(Document):
****************************************
But having only two rides on the tires I'll hold off on any monumental claims for now...


----------



## Iggz (Nov 22, 2006)

Jah mon, that was damn imformative and well written.... Thanks for sharing 

Definitely looking forward to trying out a pair


----------



## backshift (Nov 26, 2008)

Thanks for posting... Thought it was interesting that he doesn't like the minion DHR's.

I'll be trying out a set soon


----------



## Rusty_Shackleferd (Jun 28, 2011)

I've always loved the high roller tire...I'm excited to try the new ones out. Great write up


----------



## kidwoo (Aug 11, 2004)

AndyN said:


> Good review, thanks.
> 
> One question; your concern regarding "knob D" seems on track with conventional mtb tire design, but how can you say it is holding the tire's performance back in any way? "Corners and drifts better than 99% of what's out there" is a pretty strong endorsement of the tire's abilities.


Schwalbe isn't what I consider conventional tire design to be honest. Certainly not in any convention that will bear out to be anything beneficial. Their treads place angles in places that make zero sense for mountainbiking, especially descending and braking. Their reverse angled sideknobs aren't revolutionary, they're made for drive specific applications.....which dh mountainbiking is not. Coasting and braking is not the same thing as having a motor on a wheel.....where their treads would actually do what they claim. Schwalbe has good soft compounds though so it actually hides a lot of their faults.

That knob D on the maxxis tire is there for one purpose only. To let loose the traction and initiate a slide. And it does do that, in contrast to the old design which held on much harder. Now think about schwalbe tires where every knob is angled similarly. What does that tell you?

I don't think it holds back the tire, I think it makes it much more similar to a minion dhf....which they already make. The old high roller was unique in that it locked into turns without drifting much better than the minions. To me that's variety in a company's tire line. I don't think that's as bad a thing as it may sound in the review, but in doing this they've sacrificed a tire that had a very strongly distinguished character. If they discontinue the old HR, it's gone.

My biggest gripe is the sideknobs folding over on the soft compounds. That's a much bigger deal than knob D.

And yeah, I do think it's a great tire better than most. But that's because most tires are garbage, not necessarily because this one can't be improved.


----------



## craigstr (Sep 19, 2003)

Kidwoo...how do the 2.4's measure up width wise? True 2.4?


----------



## kidwoo (Aug 11, 2004)

Check the comments on the blister site.


----------



## AndyN (Jan 12, 2004)

kidwoo said:


> Schwalbe isn't what I consider conventional tire design to be honest. Certainly not in any convention that will bear out to be anything beneficial. Their treads place angles in places that make zero sense for mountainbiking, especially descending and braking. Their reverse angled sideknobs aren't revolutionary, they're made for drive specific applications.....which dh mountainbiking is not. Coasting and braking is not the same thing as having a motor on a wheel.....where their treads would actually do what they claim. Schwalbe has good soft compounds though so it actually hides a lot of their faults.
> 
> That knob D on the maxxis tire is there for one purpose only. To let loose the traction and initiate a slide. And it does do that, in contrast to the old design which held on much harder. Now think about schwalbe tires where every knob is angled similarly. What does that tell you?
****************************************
(Supplied material):
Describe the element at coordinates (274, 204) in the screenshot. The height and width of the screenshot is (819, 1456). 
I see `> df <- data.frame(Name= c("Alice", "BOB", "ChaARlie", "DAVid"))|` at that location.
****************************************
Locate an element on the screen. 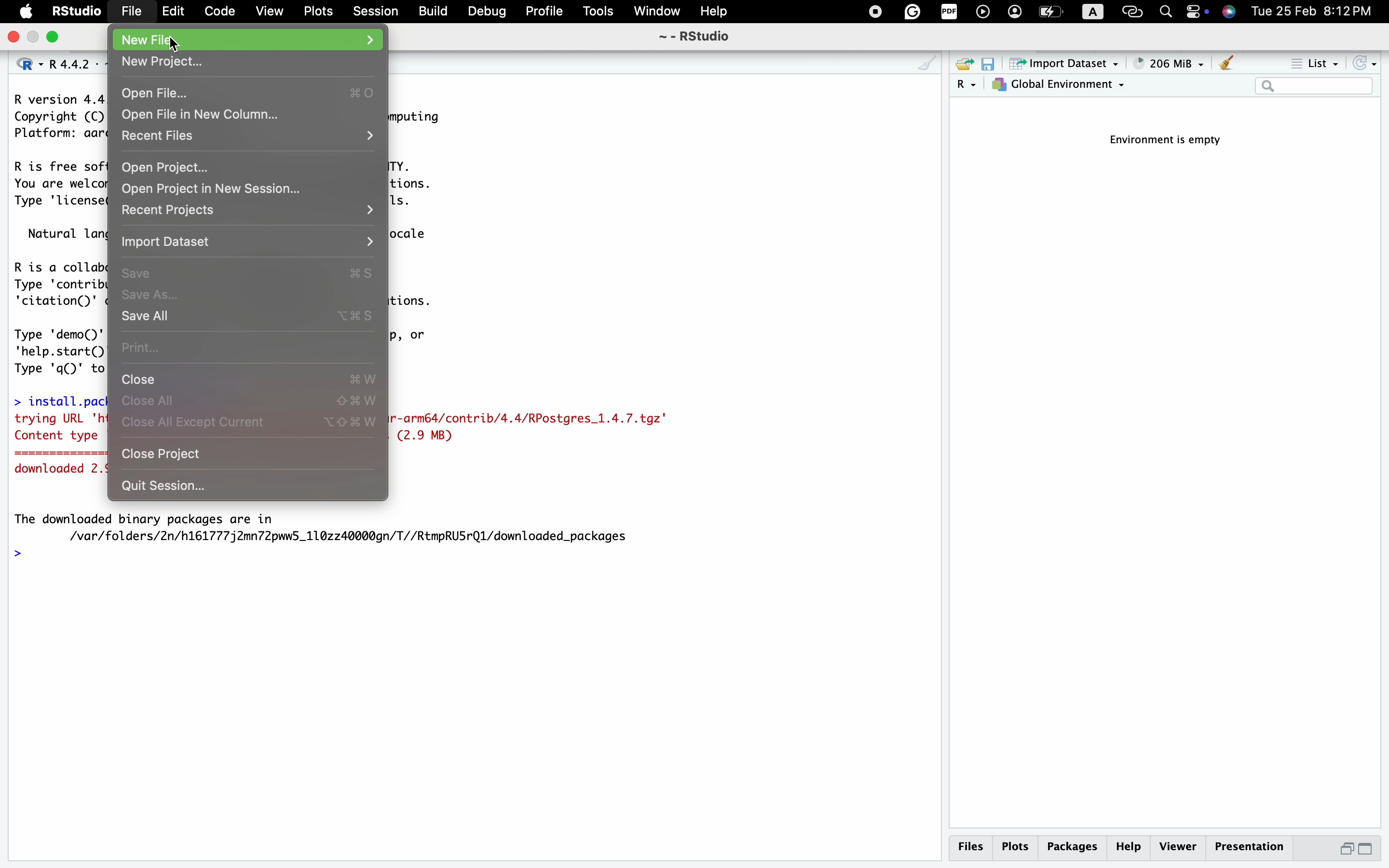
****************************************
(Short exercise 1):
Reproduce a passage from the tire thread word for word. Begin at the words "Jah mon, that" and stop after "(Nov 26, 2008)".
(Short exercise 2):
Answer these questions from the tire thread:
(a) According to kidwoo, what is the one purpose of knob D on the Maxxis tire?
(b) What does kidwoo name as his biggest gripe?
(c) Where does kidwoo tell craigstr to look for an answer about the width of the 2.4's?
(Short exercise 3):
Carry the tire thread forward from its last line, writing the part that comes next.

(Written answer 1):
Jah mon, that was damn imformative and well written.... Thanks for sharing 

Definitely looking forward to trying out a pair


----------



## backshift (Nov 26, 2008)

(Written answer 2):
(a) To let loose the traction and initiate a slide.
(b) The sideknobs folding over on the soft compounds.
(c) The comments on the blister site.

(Written answer 3):
> 
> ...


Guess I didn't word that effectively, I was agreeing with you about the reverse angle "knob D" going against convention. I've got zero time on the High Roller, the closest I've ridden is the Chunder which I like, the Clutch, and Minion are also tires which performed well for me. All of those tires seemed to hook really well, but I didn't find any of them very predictable as far as controlled drift. The traction was either there, or gone. Conditions out here likely played a part in that, lots of loose over hardpack and baby head scattered trails where you're probably drifting much of the time not realizing it.

Your point about the Schwalbe angled knobs seems apt. The Muddy Mary/Wicked Will combo rides quite differently than anything I have used before. At traction limit, the front end will break loose for a moment then regain, bringing the back end around, creating oversteer, which in turn scrubs speed while still holding the line. I've never experienced oversteer on a bike before, throttling on a MX, yes. On a bike it's always been total loss of traction laying it down, or understeer pushing me off trail. I can't say if I'm faster through any given corner now, but my confidence level is higher.

Curious what your favorite tire setup is? And again, thanks for the review.


----------



## SHIVER ME TIMBERS (Jan 12, 2004)

loved article

speaking on front tires

I am having problems with a Big Betty on front..love the rolling ability (very fast)...washing out and slipping when going from one edge to the other....

Have had problems with Highroller in past in loose conditions..slipped out....

Love the big Michelin up front but trying to keep rolling resistance down...any recommendation of a *UST* front tire in dry dusty conditions


----------



## ak pura vida (Dec 15, 2008)

loved the write up. well done. so, after reading that write up do you have any more on other tires that do as well at explaining what the tread is doing and how it is working? or other literature along the same line? ie, dhf, dhr, butcher, nevegals, etc? what is it about the dhr that you dislike so much? thanks.

pv


----------



## kidwoo (Aug 11, 2004)

AndyN said:


> Guess I didn't word that effectively, I was agreeing with you about the reverse angle "knob D" going against convention. I've got zero time on the High Roller, the closest I've ridden is the Chunder which I like, the Clutch, and Minion are also tires which performed well for me. All of those tires seemed to hook really well, but I didn't find any of them very predictable as far as controlled drift. The traction was either there, or gone. Conditions out here likely played a part in that, lots of loose over hardpack and baby head scattered trails where you're probably drifting much of the time not realizing it.


Sorry man, I misunderstood what you meant.

I will say, you're kind of in the minority thinking that minions don't drift predictably. They've got one of the widest ranges of sliding of most tires out there. What I mean by that, is that they slide but still provide a fairly consistent amount of resistance at many speeds. It's not the feeling of having the rug torn out from under you. That's part of their popularity to a large degree. It sounds like we ride pretty similar places if I'm reading what you're saying correctly.....dry, gravely, loose. Even the ball bearings on hardpack stuff suits the minions really well once they start breaking loose in my opinion. Those big, thick sideknobs maintain their shape pretty well.

Those chunders are really good tires. Better than the OG high rollers in my opinion. I've got an SX casing one on my trail bike right now. It is closer to the OG high roller in that it rails hard then breaks loose a little more suddenly. At least in my experience.


----------



## kidwoo (Aug 11, 2004)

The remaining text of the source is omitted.